# Tree Paint



## Down To Earth (Jul 3, 2004)

What are some online suppliers for tree paint, I have tried forestry suppliers and am not impressed. Have been rolling thru boonville to pick it up but not the most convienent. were do you guys get your stuff online.


----------



## MasterBlaster (Jul 3, 2004)

Generally, we don't even use it.

I don't, at least.


----------



## rbtree (Jul 3, 2004)

Read this to learn why wound dressing is not for trees.

http://www.puyallup.wsu.edu/~Linda Chalker-Scott/Horticultural Myths_files/Myths/Wound sealer.pdf


----------



## Guy Meilleur (Jul 3, 2004)

rb, I agree with much of that article but I thought it was a little strident and absolutist. Dressings ARE needed for graft unions, nothing to debunk there.

DTE, I use sealants experimentally in very specific circumstances. If you tell us what/why you want to paint, we may be able to recommend.


----------



## Down To Earth (Jul 3, 2004)

Guys, I am not taking about paint to seal wounds. I am talking forestry paint for running harvesting boundary lines and for marking trees to be harvested. 
thanks


----------



## Stumper (Jul 3, 2004)

http://www.benmeadows.com/store/dept.asp?dept_id=262

http://www.baileys-online.com/store/USA.htm


----------



## MasterBlaster (Jul 3, 2004)

> _Originally posted by Down To Earth _
> *Guys, I am not taking about paint to seal wounds. I am talking forestry paint for running harvesting boundary lines and for marking trees to be harvested.
> thanks *




Hahaha! Well, that _does_ change things!


----------



## Yin (Jul 3, 2004)

> Hahaha! Well, that does change things!


lol!!!!!





> Read this to learn why wound dressing is not for trees.

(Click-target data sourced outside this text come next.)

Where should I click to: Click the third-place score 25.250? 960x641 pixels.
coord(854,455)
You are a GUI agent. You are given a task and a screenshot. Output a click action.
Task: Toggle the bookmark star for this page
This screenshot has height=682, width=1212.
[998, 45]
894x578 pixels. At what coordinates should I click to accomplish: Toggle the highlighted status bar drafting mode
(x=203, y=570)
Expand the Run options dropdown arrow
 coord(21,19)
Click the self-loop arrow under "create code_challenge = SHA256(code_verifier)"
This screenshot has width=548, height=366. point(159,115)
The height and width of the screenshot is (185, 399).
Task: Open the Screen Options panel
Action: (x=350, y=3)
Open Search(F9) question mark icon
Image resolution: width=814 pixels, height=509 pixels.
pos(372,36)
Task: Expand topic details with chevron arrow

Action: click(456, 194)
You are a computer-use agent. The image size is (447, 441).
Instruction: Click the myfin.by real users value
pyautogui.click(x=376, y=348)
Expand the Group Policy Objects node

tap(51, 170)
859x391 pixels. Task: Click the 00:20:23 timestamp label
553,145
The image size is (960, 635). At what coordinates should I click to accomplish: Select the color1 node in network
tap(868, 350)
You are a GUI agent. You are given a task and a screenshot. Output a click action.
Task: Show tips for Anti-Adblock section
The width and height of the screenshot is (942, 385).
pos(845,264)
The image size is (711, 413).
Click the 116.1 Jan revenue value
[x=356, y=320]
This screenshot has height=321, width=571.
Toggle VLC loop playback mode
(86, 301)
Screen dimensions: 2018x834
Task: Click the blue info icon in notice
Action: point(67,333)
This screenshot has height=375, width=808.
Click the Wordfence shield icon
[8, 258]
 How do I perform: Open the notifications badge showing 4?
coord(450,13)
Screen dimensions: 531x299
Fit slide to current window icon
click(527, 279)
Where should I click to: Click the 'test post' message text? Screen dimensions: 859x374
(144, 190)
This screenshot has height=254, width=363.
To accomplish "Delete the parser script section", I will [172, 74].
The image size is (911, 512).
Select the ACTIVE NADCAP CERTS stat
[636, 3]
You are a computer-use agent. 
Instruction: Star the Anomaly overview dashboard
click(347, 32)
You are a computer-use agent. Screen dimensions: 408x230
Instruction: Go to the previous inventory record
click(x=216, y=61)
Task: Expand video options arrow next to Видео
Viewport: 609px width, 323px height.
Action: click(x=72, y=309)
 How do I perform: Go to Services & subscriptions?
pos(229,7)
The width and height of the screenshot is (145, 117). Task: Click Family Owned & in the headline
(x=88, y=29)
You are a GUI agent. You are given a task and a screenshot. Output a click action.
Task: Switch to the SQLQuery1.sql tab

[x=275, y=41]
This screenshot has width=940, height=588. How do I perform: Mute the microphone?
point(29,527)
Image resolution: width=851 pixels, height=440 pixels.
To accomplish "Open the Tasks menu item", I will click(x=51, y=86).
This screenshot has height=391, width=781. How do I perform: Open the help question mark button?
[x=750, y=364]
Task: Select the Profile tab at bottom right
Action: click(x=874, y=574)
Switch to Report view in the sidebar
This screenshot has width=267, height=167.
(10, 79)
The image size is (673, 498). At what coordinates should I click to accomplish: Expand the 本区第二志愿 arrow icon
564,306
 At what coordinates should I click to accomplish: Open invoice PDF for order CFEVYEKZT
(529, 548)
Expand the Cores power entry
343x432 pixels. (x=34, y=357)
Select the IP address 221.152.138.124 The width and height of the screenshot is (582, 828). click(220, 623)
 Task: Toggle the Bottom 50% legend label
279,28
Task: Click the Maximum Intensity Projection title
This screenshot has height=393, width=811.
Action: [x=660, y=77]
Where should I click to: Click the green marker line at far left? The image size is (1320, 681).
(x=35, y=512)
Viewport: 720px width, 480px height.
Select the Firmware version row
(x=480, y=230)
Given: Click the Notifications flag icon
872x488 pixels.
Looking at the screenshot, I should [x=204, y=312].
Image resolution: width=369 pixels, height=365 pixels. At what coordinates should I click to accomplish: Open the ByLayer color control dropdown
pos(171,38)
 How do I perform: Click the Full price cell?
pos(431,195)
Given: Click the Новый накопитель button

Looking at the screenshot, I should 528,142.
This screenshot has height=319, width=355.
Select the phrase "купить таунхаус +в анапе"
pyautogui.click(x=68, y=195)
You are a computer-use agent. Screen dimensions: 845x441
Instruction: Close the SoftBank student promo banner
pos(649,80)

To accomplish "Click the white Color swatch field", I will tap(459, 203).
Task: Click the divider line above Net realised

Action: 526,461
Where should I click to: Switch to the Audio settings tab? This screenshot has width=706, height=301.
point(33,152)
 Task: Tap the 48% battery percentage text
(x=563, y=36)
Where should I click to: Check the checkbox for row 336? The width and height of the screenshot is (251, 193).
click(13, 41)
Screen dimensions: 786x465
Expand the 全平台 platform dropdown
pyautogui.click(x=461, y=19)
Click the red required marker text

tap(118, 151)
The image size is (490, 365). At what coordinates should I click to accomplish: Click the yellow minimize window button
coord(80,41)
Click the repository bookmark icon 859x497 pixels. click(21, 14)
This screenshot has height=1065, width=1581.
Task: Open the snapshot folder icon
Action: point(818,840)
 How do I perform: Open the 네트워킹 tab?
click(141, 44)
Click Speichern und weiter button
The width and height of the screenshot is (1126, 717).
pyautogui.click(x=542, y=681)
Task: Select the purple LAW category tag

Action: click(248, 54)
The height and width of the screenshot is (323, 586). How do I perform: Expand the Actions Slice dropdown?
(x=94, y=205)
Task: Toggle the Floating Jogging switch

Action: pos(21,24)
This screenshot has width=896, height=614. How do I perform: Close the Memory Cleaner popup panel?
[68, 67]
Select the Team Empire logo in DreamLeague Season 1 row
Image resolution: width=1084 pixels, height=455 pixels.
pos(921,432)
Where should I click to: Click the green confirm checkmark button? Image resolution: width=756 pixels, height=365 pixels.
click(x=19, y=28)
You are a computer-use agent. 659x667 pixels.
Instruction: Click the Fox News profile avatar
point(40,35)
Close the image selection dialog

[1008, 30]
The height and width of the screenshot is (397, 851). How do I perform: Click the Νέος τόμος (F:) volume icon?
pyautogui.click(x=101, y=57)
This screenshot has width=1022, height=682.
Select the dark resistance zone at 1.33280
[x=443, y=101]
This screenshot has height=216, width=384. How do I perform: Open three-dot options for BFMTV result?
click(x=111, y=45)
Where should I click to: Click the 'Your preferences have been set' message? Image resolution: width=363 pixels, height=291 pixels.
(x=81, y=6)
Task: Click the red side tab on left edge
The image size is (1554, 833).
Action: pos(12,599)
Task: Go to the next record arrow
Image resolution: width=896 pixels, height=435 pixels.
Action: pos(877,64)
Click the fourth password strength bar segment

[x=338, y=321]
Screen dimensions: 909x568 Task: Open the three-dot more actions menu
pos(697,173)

Thanks for that link. I'm learned


----------



## Ryan Willock (Jul 3, 2004)

I buy my marking paint from bailey's. I also use their flagging tape.


----------



## Down To Earth (Jul 4, 2004)

ryan, havent heard of baileys paint brand before, rudd? How does it do in the rain and does it still work in below zero temps?


----------



## Ryan Willock (Jul 4, 2004)

DTE, yes it is Rudd paint. It does great in the rain and holds up very well, as to below zero that I can't tell you as I have only used it down to 15 above. At that temp you have to constantly shake the can to keep things moving


----------



## wiley_p (Jul 4, 2004)

Tape a handwarmer to the can, keep it in your vest pocket and no problems.


----------



## Down To Earth (Jul 4, 2004)

Speaking of vests wiley you ever seen anyone use one of these

http://www.irl.bc.ca/Forestry Supplies/vests.htm


----------



## MasterBlaster (Jul 4, 2004)

No problem carrying my smokes with THAT puppy!


----------



## wiley_p (Jul 6, 2004)

DTE, no I still have my Filson, that one looks dandy though. I think the Filson is about the same price, that Cordura one looks nice it would dry out quicker in wet climates, could be a bit noisy.


----------



## ROLLACOSTA (Jul 7, 2004)

come on boys wakey wakey even i knew what he ment by paint ,we call it marker paint


----------